O dirigente socialista Augusto Santos Silva retomou este sábado a tese "cavaquista" das forças de bloqueio, identificando como adversários do PS os conservadores de esquerda ou direita, caluniadores e autores de operações de perseguição política pessoal.
"Temos de combater e vencer democraticamente todos aqueles que querem substituir o debate das ideias e o confronto entre propostas por operações de perseguição política pessoal, de calúnia e difamação", declarou Augusto Santos Silva no segundo dia do congresso do PS, em mais uma alusão ao processo "Freeport".
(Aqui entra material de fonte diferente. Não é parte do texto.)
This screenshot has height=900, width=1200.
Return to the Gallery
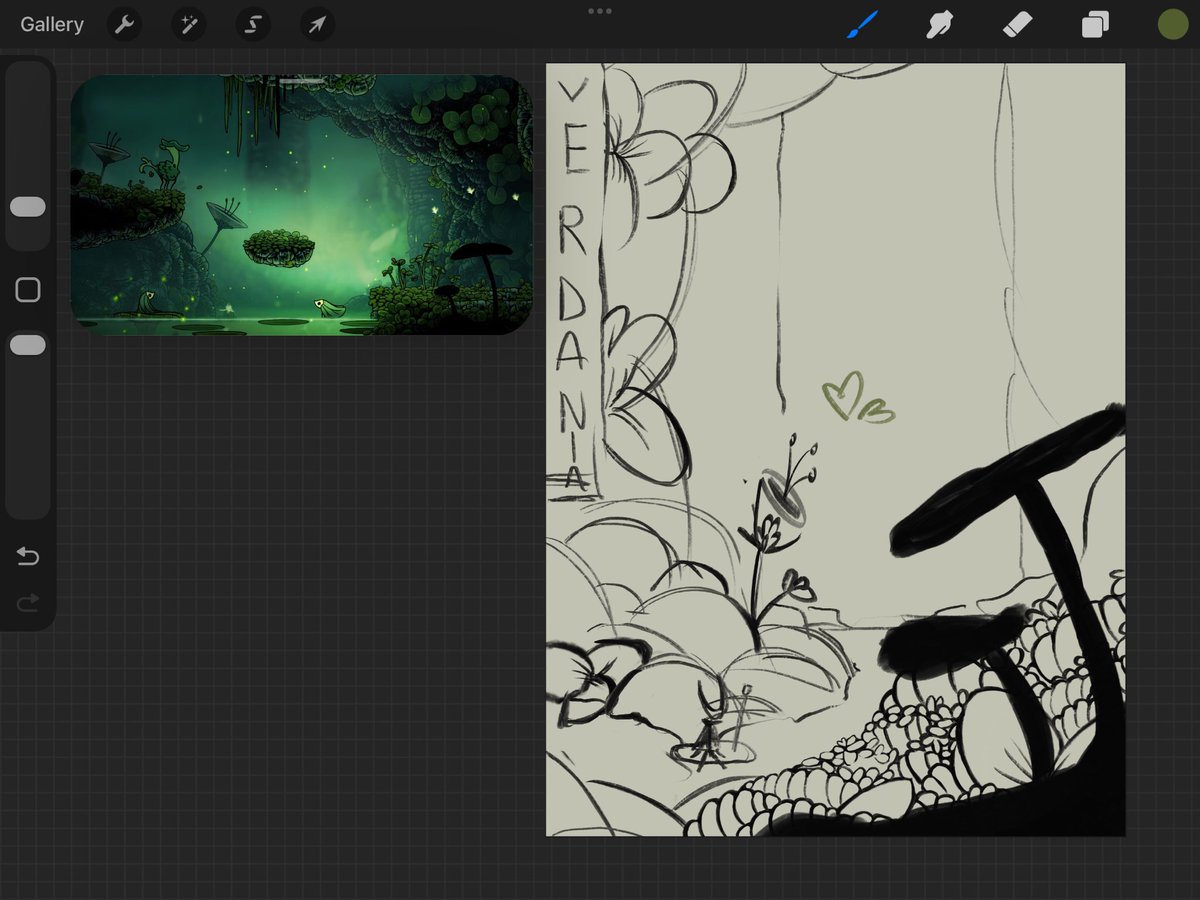pyautogui.click(x=51, y=24)
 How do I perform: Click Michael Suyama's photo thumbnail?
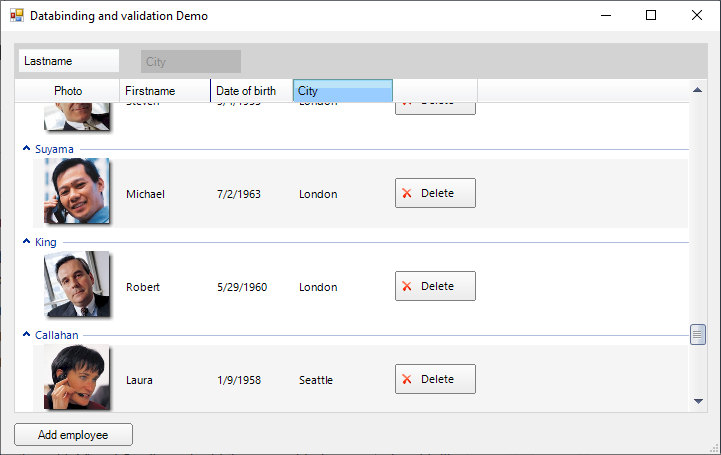point(76,191)
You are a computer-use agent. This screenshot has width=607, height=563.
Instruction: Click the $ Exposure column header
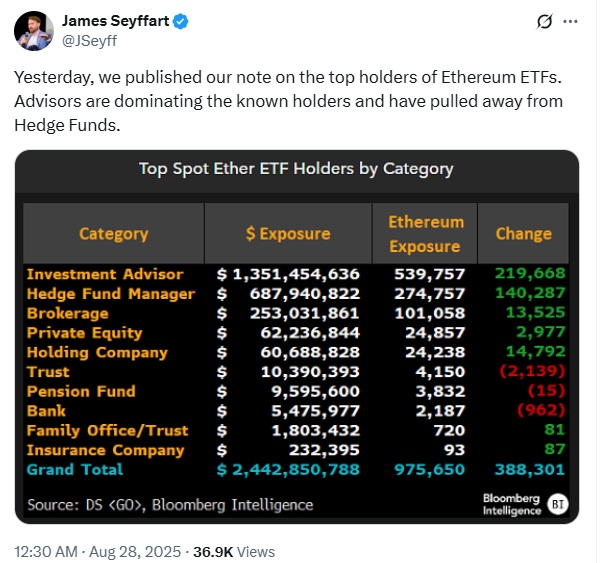288,233
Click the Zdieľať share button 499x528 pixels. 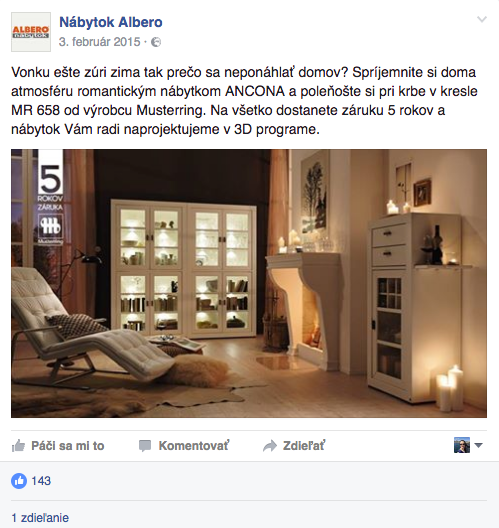(294, 446)
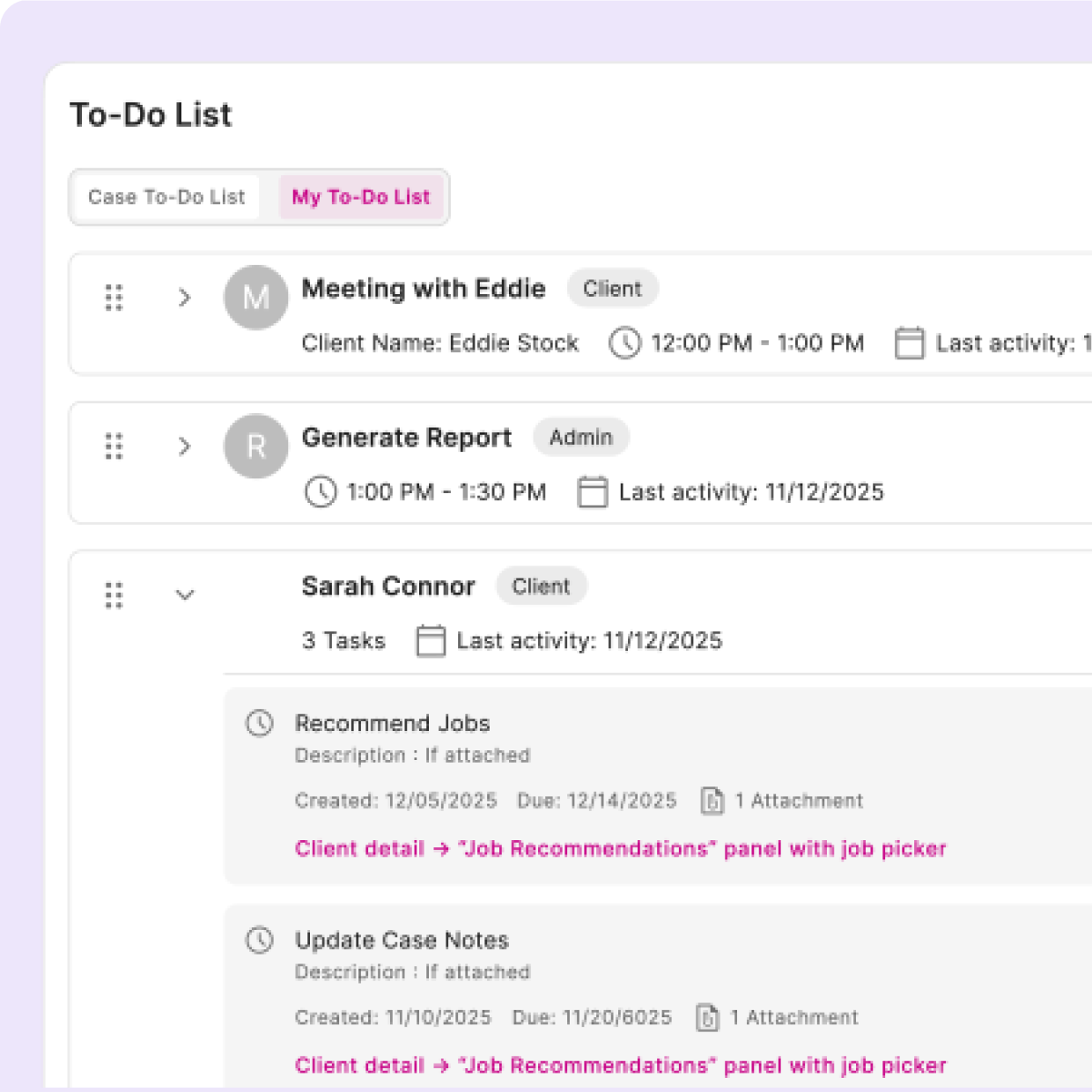Click the calendar icon on Sarah Connor row

431,641
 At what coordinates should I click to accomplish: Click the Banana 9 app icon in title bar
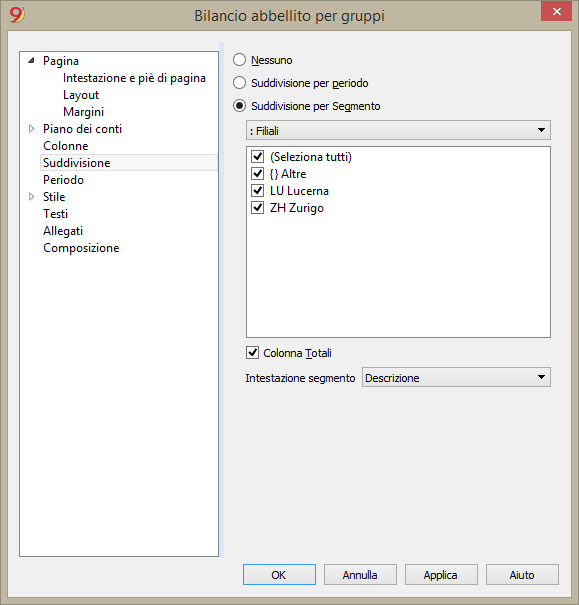pyautogui.click(x=17, y=15)
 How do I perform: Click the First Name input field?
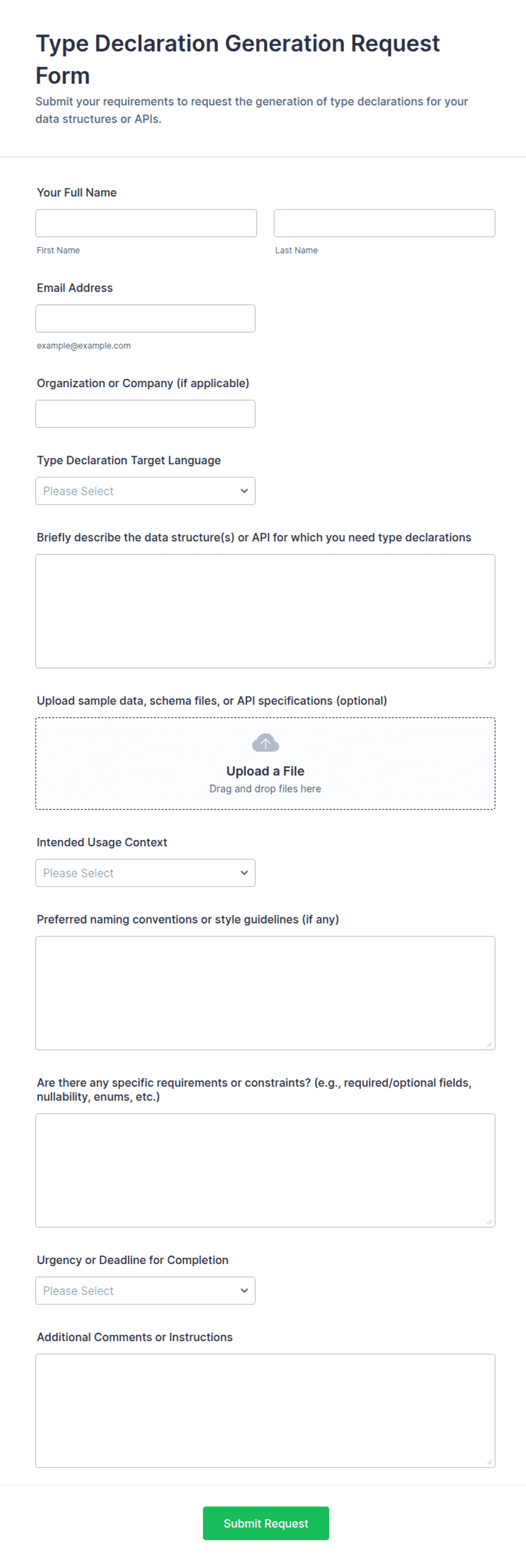(146, 223)
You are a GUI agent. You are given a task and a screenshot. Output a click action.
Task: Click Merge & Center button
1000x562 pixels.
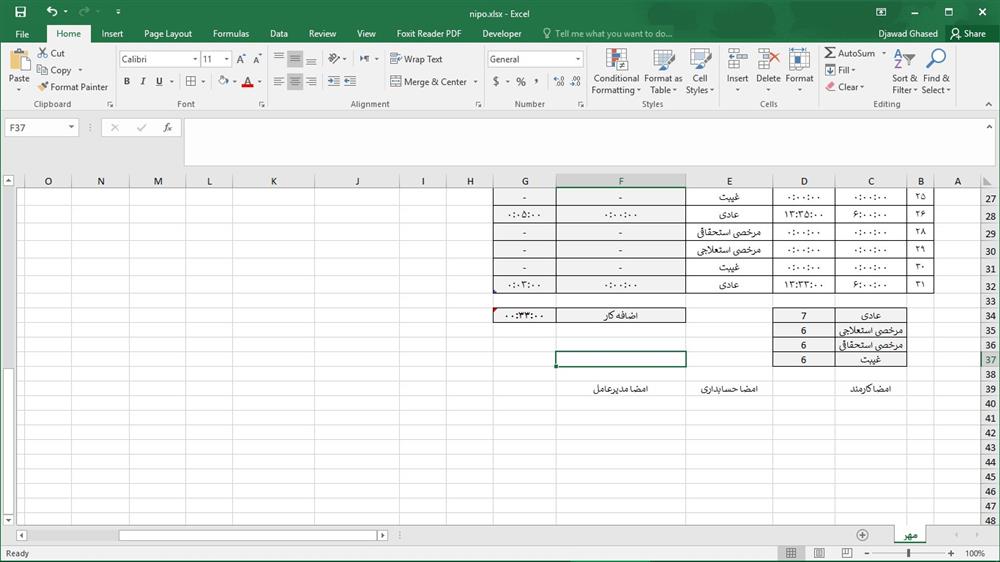pyautogui.click(x=428, y=82)
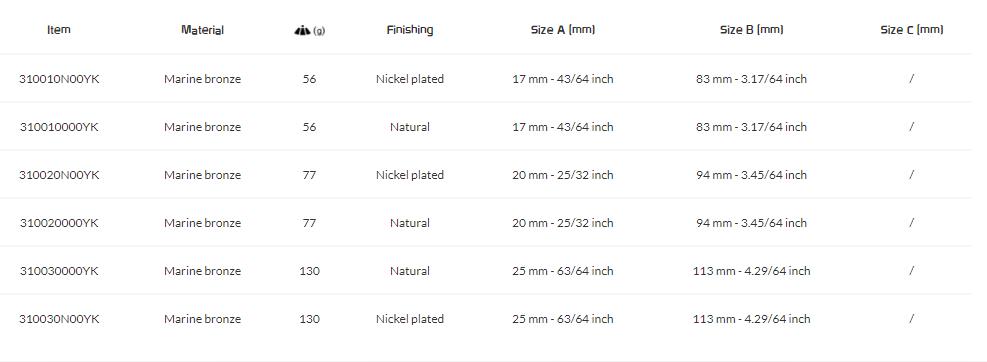Click the 56 weight of 310010N00YK
987x362 pixels.
coord(309,79)
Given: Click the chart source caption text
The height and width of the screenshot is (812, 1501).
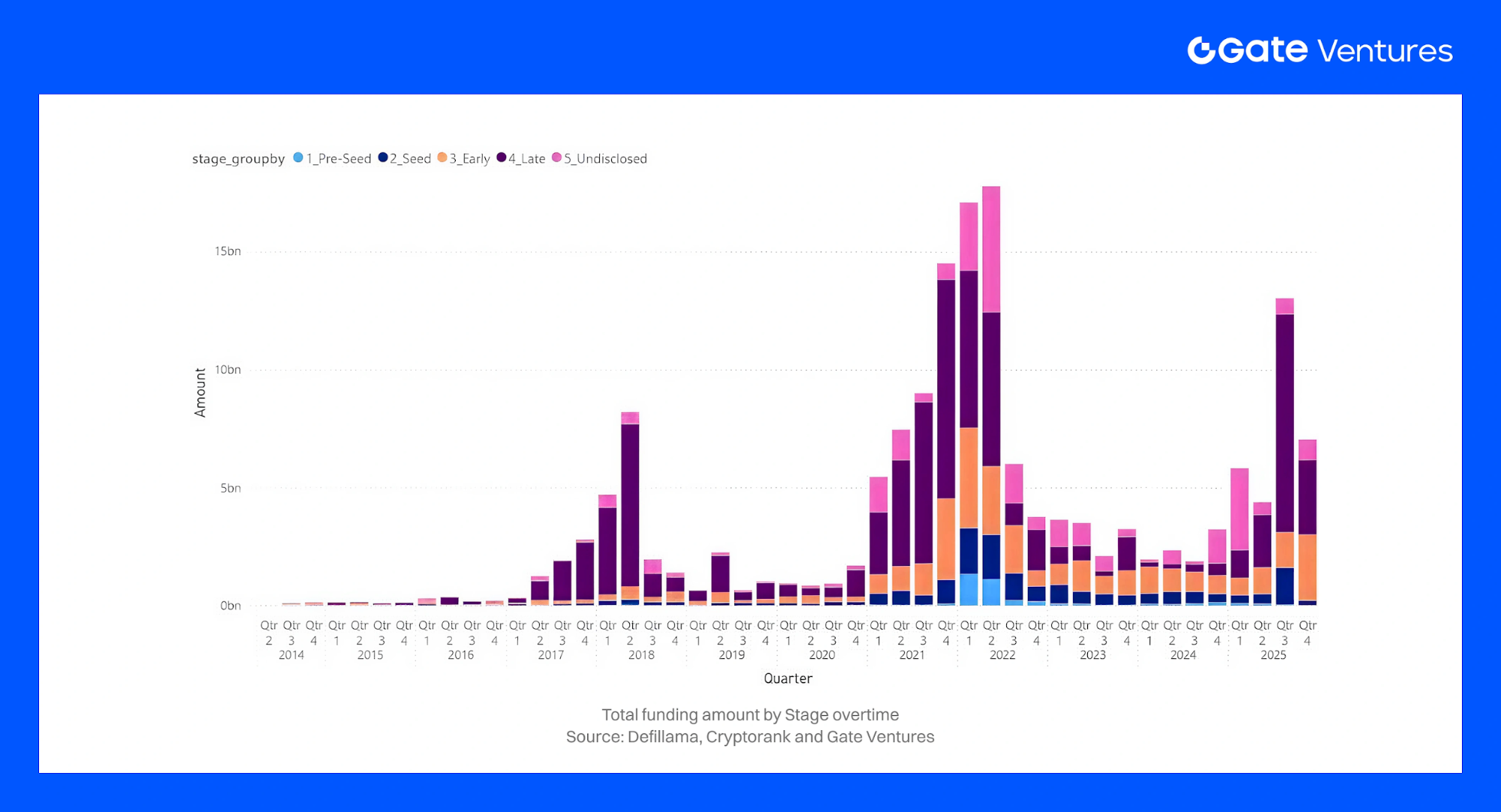Looking at the screenshot, I should pyautogui.click(x=750, y=737).
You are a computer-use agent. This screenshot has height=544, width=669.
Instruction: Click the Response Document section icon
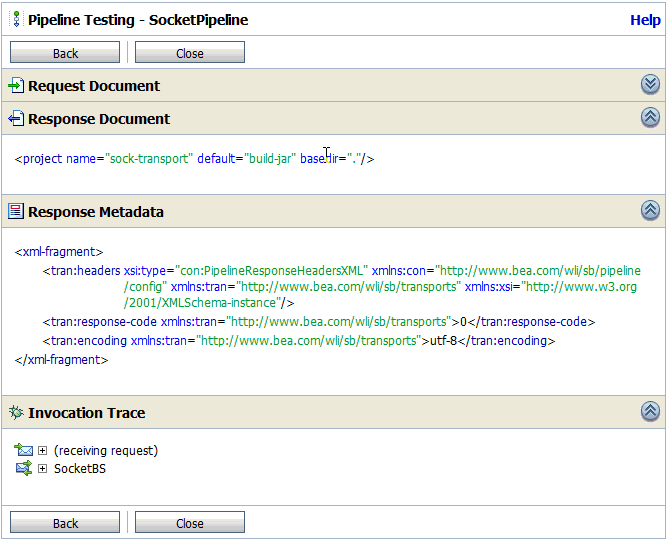tap(16, 119)
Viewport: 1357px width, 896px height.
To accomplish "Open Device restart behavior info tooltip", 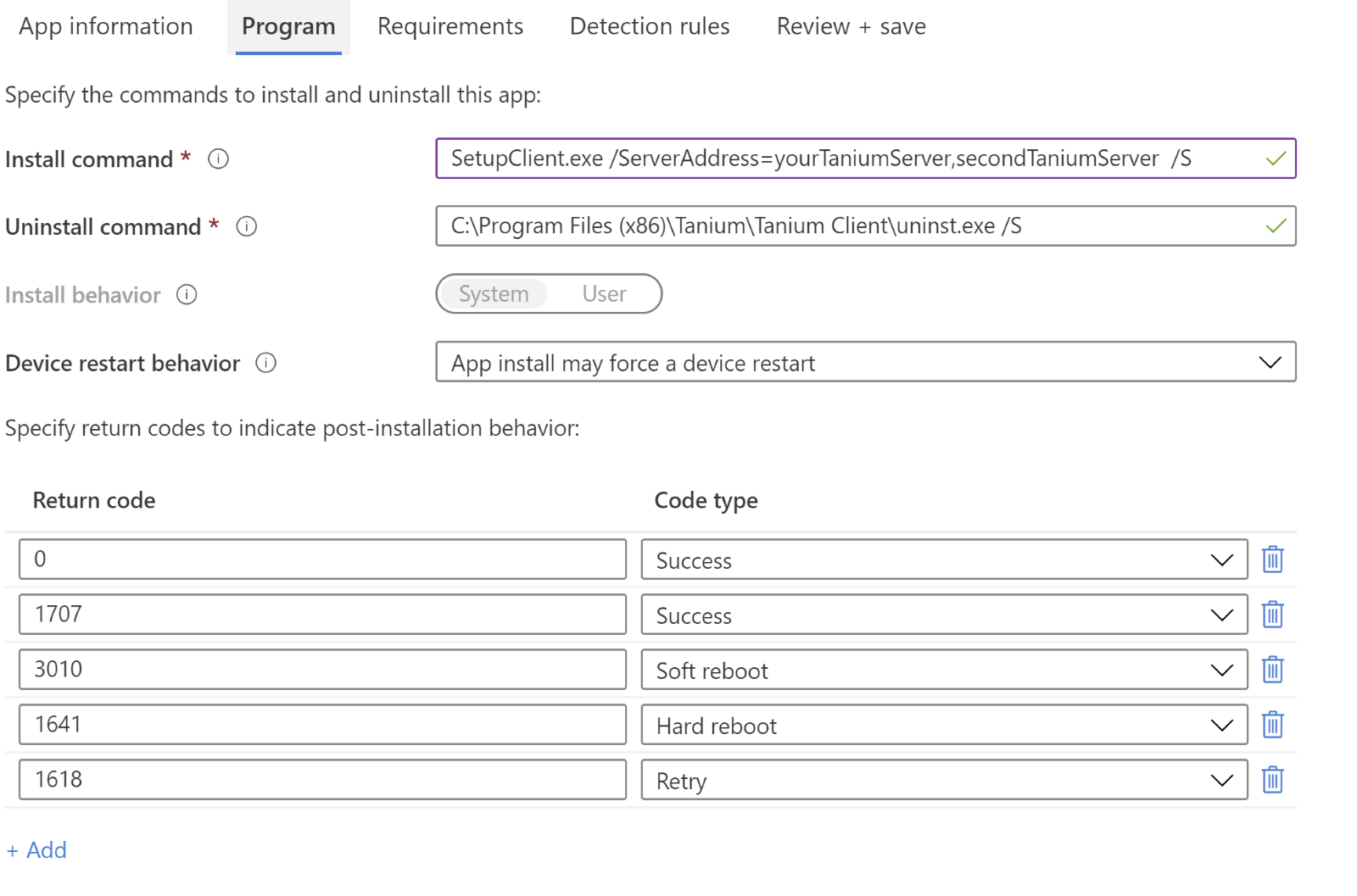I will (x=265, y=363).
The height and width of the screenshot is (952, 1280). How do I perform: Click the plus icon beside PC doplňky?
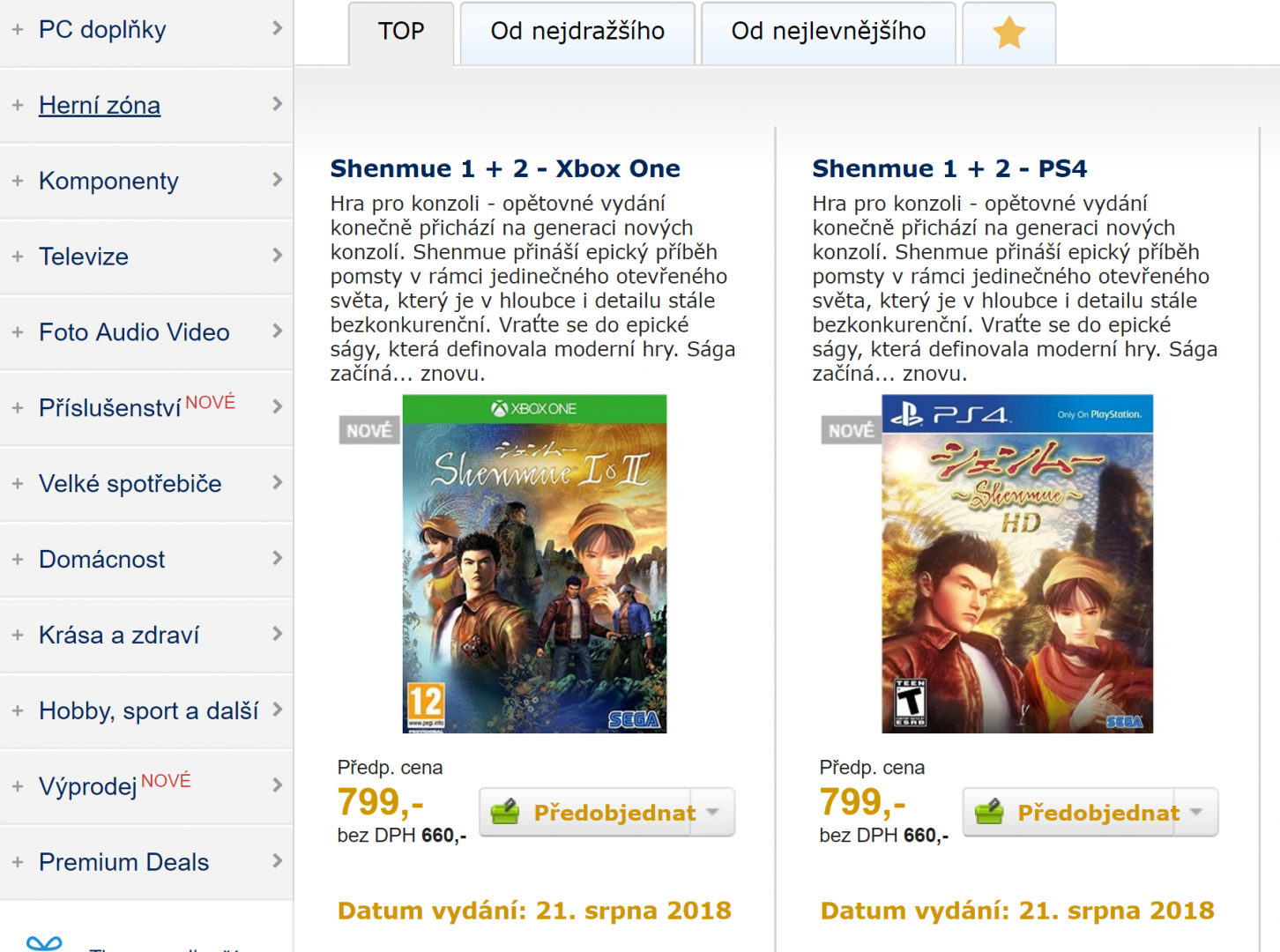[17, 29]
Falando no período de discussão das moções de estratégia do PS, o ministro dos Assuntos Parlamentares trouxe à memória a tese de Cavaco Silva, quando era primeiro-ministro, sobre as forças de bloqueio em relação ao seu Governo.
"Temos de enfrentar e vencer politicamente todos os cúmplices dos bloqueamentos - e os cúmplices são as forças conservadoras de todas as matrizes, digam-se à esquerda, à direita ou à esquerda. Essas forças conservadoras preferem o imobilismo á mudança", disse o dirigente socialista.
Augusto Santos Silva caracterizou também como cúmplice do "imobilismo" uma cultura mediática "que se instalou e que nos convida à desistência, resignação".
Uma cultura que, segundo Santos Silva, "tudo pinta a negro e que silencia tudo o que significa mudança, iniciativa, talento e futuro no país".
O ministro dos Assuntos Parlamentares procurou também traçar uma linha de demarcação entre o PS e as outras forças de esquerda, designadamente o PCP e o Bloco de Esquerda.
"Somos da esquerda democrática e não autoritária. O nosso modelo não é a Coreia do Norte" mas a União Europeia, "que para nós não é uma organização militarista", apontou Santos Silva numa referência indirecta ao PCP.
A seguir, Santos Silva visou implicitamente o Bloco de Esquerda.
"Somos da esquerda moderada e não da esquerda extremista ou radical. Somos da esquerda responsável, que põe acima de tudo o interesse nacional", sustentou.